How much patience would you have with your "needs improvement" sales reps in this complicated period?
Once we began coaching in earnest-and our associates ‘felt the love' if you will of their coach working to improve their performance-most associates we considered ‘under-performers' opted out on their own. We had some we needed to counsel to look into other opportunities, both within and outside of State Auto. We had to let a few go. Remember, we also reorganized during this time frame, which left us with more associates than needed in some of our field positions. We didn't have too much time to deal with this issue, as the reorganization was forcing our hand. Under our current structure, coaching allows us a much closer-and much more timely-view of our associates, and we can address the weaker performers more quickly. In the past, there was some room to run and hide.
Changing behaviors is usually quite difficult. What did you do specifically to achieve this? Did you, for instance, set performance measures? What were they?
I believe I mentioned in the webinar we have best practices in place here at State Auto. We currently have 40 BPs our field associates can use. One of the measurement pieces was their ability to properly execute the BPs related to their business unit. There were forms they had to complete, showing the steps of the BP were completed. We encouraged their coach to ‘witness' at least one of the activities where a BP was being used, to provide confirmation the steps of the BP were not just being completed, but being completed like we would like to see them executed. That is where coaching came into play-when steps or BPs were not being executed properly. Another measurement piece was to track the number of sales calls, and which agencies the associates called on. When we did our agency segmentation in 2008, we discovered three of the six segments would help us grow, and three of the six would not. The three that could help us grow had about 17% of our agency plant. We needed to have our regional sales associates calling on those agencies. We expected, all things being equal, the agencies the associates worked with would grow, and not decline, in their business with us. We also expected them to make an underwriting profit. Those were a few of the metrics we employed as we started this journey.
What do you mean by organic growth?
For State Auto, organic growth comes from selling new policies to people not insured with us, and selling more insurance to folks already insured with us.

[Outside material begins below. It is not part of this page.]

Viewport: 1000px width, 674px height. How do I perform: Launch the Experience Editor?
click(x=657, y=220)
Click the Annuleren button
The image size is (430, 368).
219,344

It does not include growth secured from acquisitions or mergers.
How do you enable coaching using a CRM tool that equips sales managers with information to coach effectively throughout the sales cycle?
This answer comes from Jim Dickie, Managing Partner, CSO Insights
Over the past six months we have started to benchmark how sales organizations are using CRM solutions from firms like Revegy, Mindjet, and Pipeline Manager to develop and implement key account plans. These systems prompt the rep through the process of developing a comprehensive plan to penetrate an account. They then automatically track the progress the rep is making against achieving key selling tasks. If they detect an opportunity starting to get off track, they automatically notify the appropriate sales manager and they can then proactively reach out to the sales person and conduct a coaching session around the issues the CRM applications surfaced.